If you’re like most people who self-injure, you probably try to keep what you’re doing secret. Maybe you feel ashamed or maybe you just think that no one would understand. But hiding who you are and what you feel is a heavy burden. Ultimately, the secrecy and guilt affects your relationships with your friends and family members and the way you feel about yourself. It can make you feel even more lonely, worthless, and trapped.”  (

The cycle of self-harm is vicious.  Once you enter it, it’s really hard to get out.  It takes a lot of hard work and self-perseverance to successfully quit self-harming.  The most important thing to remember is that YOU need to be ready to change.  You are going to have to do all the hard work- no one can do it for you.

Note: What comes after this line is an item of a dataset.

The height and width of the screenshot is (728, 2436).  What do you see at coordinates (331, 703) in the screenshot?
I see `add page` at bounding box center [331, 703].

Here are some things to start you on your journey to quitting self-harm:

  1. Confide in someone

However hard it may seem, tell someone.  Tell someone that you trust- not just anyone.  Before you make the decision to confide in someone, make sure that you are comfortable with the idea.  I suggest that when you tell someone, you begin by ensuring that they will not share it with anyone without asking for your permission.  You should ensure that they are in a position to help you- this help can be through a multitude of forms.  It could be as simple as giving you support- listening to you when you need to talk, and just being there for you.  I should stress this fact:  remember that if you tell someone like a school official (whether it be a teacher or counselor), they are required to share this information with your parents and work on getting you help (usually through the form of counseling, though that also depends on your parent’s reaction).  If you are already in counseling, and choose to tell your mental health provider, their response may vary largely.  I have had two extremes in this case: I told one of my first counselors about the fact that I self-harm, and she sectioned me to be hospitalized.  I have also told my current counselor about this, and she talked to me and worked with me to work through it.  Whoever you choose to tell, the most important thing to remember is that you ought to trust them.

If you do not feel comfortable confiding in someone in your personal life, you can turn to people online.  There are many forums out there that offer support for people with mental illnesses and those that self-harm.  My personal favorite is .  I have turned to it many times over the years for support.

  1. Be open to receiving help from others

Before you even think about asking for help, be open to receiving that help.  Nothing is going to change if you are not open to help, and if you aren’t, everyone is just going to get frustrated.  I remember that when I first thought about asking for help, I wasn’t ready to get that help.  I just thought I was.  You have to reach that point in your journey when you realize you can’t do it all by yourself, and that you need help from others.  Only then are you open to receive help.  Before that point, nothing will change.

  1. Get plenty of exercise

Exercise increases the amount of serotonin in your brain, which makes you feel happier.  Getting plenty of exercise is a great method of combating self-harm.  It could be as simple as getting out and walking every day for half an hour.  It will make you feel better, and once you make it part of your routine, it will work wonders.

  1. Recognize your cutting triggers

Know what makes you self-harm.  This is VERY important, as once you recognize your triggers, you are able to avoid them.  Or, if you are not able to avoid them, you can work through them.  You can recognize them, acknowledge them, and then dismiss them by NOT cutting.  For example, my triggers are:

  • Stress
  • Hallucinations
  • Being scared
  • Feeling empty and sad

I am not able to avoid stress or my hallucinations.  Work and school are very stressful, and with stress my hallucinations are worse.  Since I am not able to avoid these, and I deal with them on a daily basis, it takes a lot of strength to recognize these triggers and then dismissing the urge to cut.  The thing to remember is that it is possible to work through your triggers- you don’t have to give in to them and hurt yourself.

  1. Learn new coping skills for dealing with stress

There are a multitude of coping skills out there.  There are many lists on the internet of different ones you could try.  You can find some of these here:

While there are thousands of coping skills out there, not all may work for you.  I know I have tried many that ended up not working out for me.  Instead, I focused on the ones that do work for me.  The trusted coping skills that I go to in times of stress and when I’m feeling triggered include:

  • Writing
  • Coloring, drawing, or painting
  • Crocheting
  • Walking
  • Petting my cats
  • Organizing things

Self-harming isn’t something to joke up.  It’s not something that you can just ignore.  It’s important that you reach out for help.